STATED TASK 1: Swap "slim" for "narrow" in the match report, then write out the part that begins at the words "In the first" and stops after "by George North.".
STATED TASK 2: Carry the Lions match report forward from its final sentence, writing what comes next.

PASSAGE:

Thursday 17 August 2017

Gatland's men finding form at right time

Maori All Blacks 10 British & Irish Lions 32

Ben Te'o of the Lions makes a break. Photo: Getty
Ben Te'o of the Lions makes a break. Photo: Getty

Robert Kiston

The Lions needed a good dress rehearsal going into next Saturday's first Test and this convincing win over the Maori All Blacks was perfectly timed.

New Zealand remain the most formidable force in world rugby but the Lions pack is displaying sufficient power and purpose to suggest the Eden Park outcome is not a total certainty.

Leigh Halfpenny of the Lions kicks a peanlty. Photo: Getty
Leigh Halfpenny of the Lions kicks a peanlty. Photo: Getty

In the Bay of Plenty rain the visitors certainly gave the Maori forwards a lesson in wet-weather rugby, dominating territory and possession and collectively staking a claim for selection in Auckland. Peter O'Mahony, Seán O'Brien and Maro Itoje, in particular, could have done little more to persuade Warren Gatland they deserve Test starting places ahead of Alun Wyn Jones, CJ Stander and Sam Warburton.

Competition for places is precisely what Gatland has always sought on this tour. A faultless goal-kicking display from Leigh Halfpenny, who finished with 20 points, ensured the Lions gained reward for their overwhelming pressure. They also claimed a penalty try and another close-range effort from Itoje, both scored when the Maori scrum-half Tawera Kerr-Barlow was in the sin-bin.

In the first half, however, the impressive efforts of the Lions forwards were again undermined by frustrating little errors and needless infringements.

Four first-half Halfpenny penalties earned them a slim half-time lead but that advantage should have been greater. Liam Messam's 12th-minute kick-and-chase try was a real bonus for the Maori, the product of a costly fumble by George North.

RECORD LIST:
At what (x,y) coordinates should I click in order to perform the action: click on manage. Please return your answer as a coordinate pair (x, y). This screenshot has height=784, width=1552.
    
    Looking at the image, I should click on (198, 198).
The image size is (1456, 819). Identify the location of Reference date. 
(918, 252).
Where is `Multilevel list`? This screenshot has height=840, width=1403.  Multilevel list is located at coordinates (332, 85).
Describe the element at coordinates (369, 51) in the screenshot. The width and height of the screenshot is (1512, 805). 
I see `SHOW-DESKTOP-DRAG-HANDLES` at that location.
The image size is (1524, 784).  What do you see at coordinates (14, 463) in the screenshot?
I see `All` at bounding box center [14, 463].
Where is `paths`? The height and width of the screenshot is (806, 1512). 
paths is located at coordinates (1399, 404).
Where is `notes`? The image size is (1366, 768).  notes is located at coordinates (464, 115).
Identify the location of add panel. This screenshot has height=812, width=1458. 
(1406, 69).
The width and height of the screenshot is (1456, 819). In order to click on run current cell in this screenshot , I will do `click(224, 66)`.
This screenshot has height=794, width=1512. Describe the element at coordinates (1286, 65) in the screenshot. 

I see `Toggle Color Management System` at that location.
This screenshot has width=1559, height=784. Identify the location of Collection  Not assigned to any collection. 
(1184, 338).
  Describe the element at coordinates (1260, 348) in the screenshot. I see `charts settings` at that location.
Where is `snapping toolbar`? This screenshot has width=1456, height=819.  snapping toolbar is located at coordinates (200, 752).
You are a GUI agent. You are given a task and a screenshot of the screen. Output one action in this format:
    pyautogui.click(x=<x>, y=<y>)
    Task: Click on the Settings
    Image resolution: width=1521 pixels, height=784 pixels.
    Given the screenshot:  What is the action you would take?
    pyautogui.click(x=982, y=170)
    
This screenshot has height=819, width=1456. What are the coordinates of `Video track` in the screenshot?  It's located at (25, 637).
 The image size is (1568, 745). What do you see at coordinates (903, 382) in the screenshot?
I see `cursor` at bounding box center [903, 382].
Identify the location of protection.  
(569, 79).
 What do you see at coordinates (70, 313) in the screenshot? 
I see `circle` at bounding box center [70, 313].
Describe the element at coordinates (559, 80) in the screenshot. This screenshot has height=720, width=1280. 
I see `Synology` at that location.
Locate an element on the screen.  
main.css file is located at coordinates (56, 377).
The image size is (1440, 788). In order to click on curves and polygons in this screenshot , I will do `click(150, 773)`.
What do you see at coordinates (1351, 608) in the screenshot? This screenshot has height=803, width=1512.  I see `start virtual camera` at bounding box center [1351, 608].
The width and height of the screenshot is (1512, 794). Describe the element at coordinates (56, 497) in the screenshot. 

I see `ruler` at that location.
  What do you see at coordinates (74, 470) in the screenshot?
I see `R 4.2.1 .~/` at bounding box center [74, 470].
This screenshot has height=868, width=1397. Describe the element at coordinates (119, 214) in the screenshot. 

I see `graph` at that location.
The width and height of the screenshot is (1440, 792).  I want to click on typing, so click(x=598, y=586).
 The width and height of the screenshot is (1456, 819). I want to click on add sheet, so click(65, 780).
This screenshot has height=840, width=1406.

EXERCISE RESPONSE 1:
In the first half, however, the impressive efforts of the Lions forwards were again undermined by frustrating little errors and needless infringements.

Four first-half Halfpenny penalties earned them a narrow half-time lead but that advantage should have been greater. Liam Messam's 12th-minute kick-and-chase try was a real bonus for the Maori, the product of a costly fumble by George North.

EXERCISE RESPONSE 2:
Referee Jaco Peyper of South Africa awards a penalty try as the Lions drive towards the Maori line. Photo: Getty
Referee Jaco Peyper of South Africa awards a penalty try as the Lions drive towards the Maori line. Photo: Getty

The tricky, slippery conditions were certainly not to the free-running Maori's liking but, despite the excellent work of their forwards, the Lions are still finding it hard to cross the try-line. Jonathan Davies was pulled down just short when a try looked all but certain and the Maori also successfully killed the ball after Johnny Sexton, looking more like his old self, had nipped through a midfield gap.

Scorers - Maori All Blacks: L Messam try; D McKenzie 1 con, 1 pen. Lions: Penalty try; M Itoje try; L Halfpenny 2 cons, 6 pens.
Maori All Blacks: J Lowe; N Milner-Skudder, M Proctor (R Thomson 54), C Ngatai, R Ioane; D McKenzie (I West 72), T Kerr-Barlow (yc 48) (B Hall 74); K Hames (C Eves 61), A Dixon (capt) (H Elliot 70), B May (M Renata 70); J Wheeler (L Price 70), T Franklin; A Ioane, E Dixon (K Pryor 72), L Messam.
Lions: L Halfpenny; A Watson, J Davies, B Te'o, G North (E Daly 63); J Sexton (D Biggar 67), C Murray (G Laidlaw 67); M Vunipola (J McGrath 60), J George (K Owens 65), T Furlong (K Sinckler 65); M Itoje, G Kruis (I Henderson 60); P O'Mahony (capt) (S Warburton 63), S O'Brien, T Faletau.
Referee: J Peyper (SA).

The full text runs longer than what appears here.